You could make a similar argument about funding universities and funding education. In the short term, sure, you can save some money but what is the long-term effect of that on a society? Probably not so good.
If you have a Clock ticking for 10,000 years, what kinds of generational-scale questions and projects will it suggest? If a Clock can keep going for ten millennia, shouldn’t we make sure our civilization does as well? If the Clock keeps going after we are personally long dead, why not attempt other projects that require future generations to finish? The larger question is, as virologist Jonas Salk once asked, “Are we being good ancestors?”
Paglen: I talked to them quite a lot at the early stages of this project. They’re much more optimistic, even sentimental, about the future than I am.
Schmelzer: One difference with The Last Pictures and the 10,000 Year Clock is that people will actually be able to visit the clock. Only through the book and the lecture series can people interface with this notion of a satellite that’s literally launched into space. Is it for this moment, in that regard? Or do you hope that the ephemera around it exist for a long time to remind people, as well?
Paglen: The spacecraft will certainly be visible through a telescope for the rest of my life and yours, and that of anyone you know. But you’re absolutely right that the project is only really accessible through the book or through whatever media we produce around it. You can’t go to the graveyard orbit and look at the artifact mounted to EchoStar XVI, for example. But you’ll be able to go to museums and see what it is that we made.
Schmelzer: You coined the term “experimental geography.” Is this an expansion of that, how we imprint, not just on land but also on space? Is there a term for it? Geospatial geography?
Paglen: Geography is primarily concerned with the surface of the Earth and the dialectical relations that are at the surface. But when you start to look at infrastructures, you realize that the Earth’s infrastructure goes up to about 24,000 miles in the case of geostationary spacecraft, which are very much a part of the Earth’s human environment. Just as there are politics around territory and sovereignty on Earth’s surface, there are similar politics and geographies of orbital space. However, those orbital geographies are, at the same time, very unearthly in the sense that the relationship between territory and politics is very different in space than it is on Earth.
I very much think of this project as not only an intervention into the space of Space, but also into the myths we tell ourselves about space and time.
Schmelzer: The paper you wrote with Joel Weisberg focuses on the map you etched on the disk that’ll be attached to the satellite and how it’s a map not of our location but rather the “epoch of origin”—our time. That notion of “now” is the key to the entire project.

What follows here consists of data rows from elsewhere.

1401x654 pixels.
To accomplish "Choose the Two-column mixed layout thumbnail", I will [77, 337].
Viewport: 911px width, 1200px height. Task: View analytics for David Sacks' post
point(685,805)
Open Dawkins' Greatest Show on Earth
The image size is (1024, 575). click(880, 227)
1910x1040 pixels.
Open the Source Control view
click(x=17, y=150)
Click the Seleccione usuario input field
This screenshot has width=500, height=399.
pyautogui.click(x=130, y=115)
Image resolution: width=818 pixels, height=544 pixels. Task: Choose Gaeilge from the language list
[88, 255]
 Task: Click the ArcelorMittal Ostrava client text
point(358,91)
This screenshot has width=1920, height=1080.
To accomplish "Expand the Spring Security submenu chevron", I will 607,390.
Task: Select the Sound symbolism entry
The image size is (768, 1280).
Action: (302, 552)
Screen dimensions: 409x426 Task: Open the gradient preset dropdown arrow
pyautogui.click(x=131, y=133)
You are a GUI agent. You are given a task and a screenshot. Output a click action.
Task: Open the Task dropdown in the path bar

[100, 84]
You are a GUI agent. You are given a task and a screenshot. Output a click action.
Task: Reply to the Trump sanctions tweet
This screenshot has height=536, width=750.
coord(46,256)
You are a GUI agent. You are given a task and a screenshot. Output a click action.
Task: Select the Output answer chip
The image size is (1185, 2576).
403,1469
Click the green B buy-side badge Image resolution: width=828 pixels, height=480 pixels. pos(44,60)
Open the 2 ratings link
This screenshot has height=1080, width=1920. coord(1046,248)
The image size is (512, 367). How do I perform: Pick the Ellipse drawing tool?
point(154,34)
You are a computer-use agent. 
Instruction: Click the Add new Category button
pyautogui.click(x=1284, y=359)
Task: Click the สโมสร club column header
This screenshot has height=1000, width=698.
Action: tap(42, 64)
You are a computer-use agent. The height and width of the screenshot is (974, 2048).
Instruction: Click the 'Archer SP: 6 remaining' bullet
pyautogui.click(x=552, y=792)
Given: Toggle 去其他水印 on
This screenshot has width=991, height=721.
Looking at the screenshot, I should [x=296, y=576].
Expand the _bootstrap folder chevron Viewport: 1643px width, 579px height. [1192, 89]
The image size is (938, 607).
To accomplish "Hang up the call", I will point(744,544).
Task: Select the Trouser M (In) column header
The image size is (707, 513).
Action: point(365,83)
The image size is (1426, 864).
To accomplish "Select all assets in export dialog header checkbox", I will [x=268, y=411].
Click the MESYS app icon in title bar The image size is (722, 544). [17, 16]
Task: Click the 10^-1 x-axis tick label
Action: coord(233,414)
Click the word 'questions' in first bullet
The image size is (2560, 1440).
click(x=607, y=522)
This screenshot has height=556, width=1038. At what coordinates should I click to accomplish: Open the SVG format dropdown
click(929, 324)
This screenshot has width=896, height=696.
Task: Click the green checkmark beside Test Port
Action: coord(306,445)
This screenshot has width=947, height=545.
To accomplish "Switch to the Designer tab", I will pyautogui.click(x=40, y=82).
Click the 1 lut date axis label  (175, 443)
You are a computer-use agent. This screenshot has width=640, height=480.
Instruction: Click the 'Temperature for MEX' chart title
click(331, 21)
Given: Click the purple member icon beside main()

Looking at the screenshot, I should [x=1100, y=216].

Paglen: Yes, exactly. To sum the project up, it’s a silent film about struggling with the deeply contradictory aspects of this contemporary historical moment. To me, the spacecraft itself is a congealed metaphor for a moment when we’re killing ourselves and know exactly how we’re doing it, but going ahead with it all anyway. This vehicle will go in orbit, work for about 15 years, go up to a graveyard orbit, and remain there forever. So that spacecraft itself is something of a relic from a long-gone society. It’s a kind of memento mori, in that sense. But ultimately, the point is not to explain to some kind of space-faring squid four billion years from now what happened to the humans so much as to create a way for us to think about what we’re doing here and now.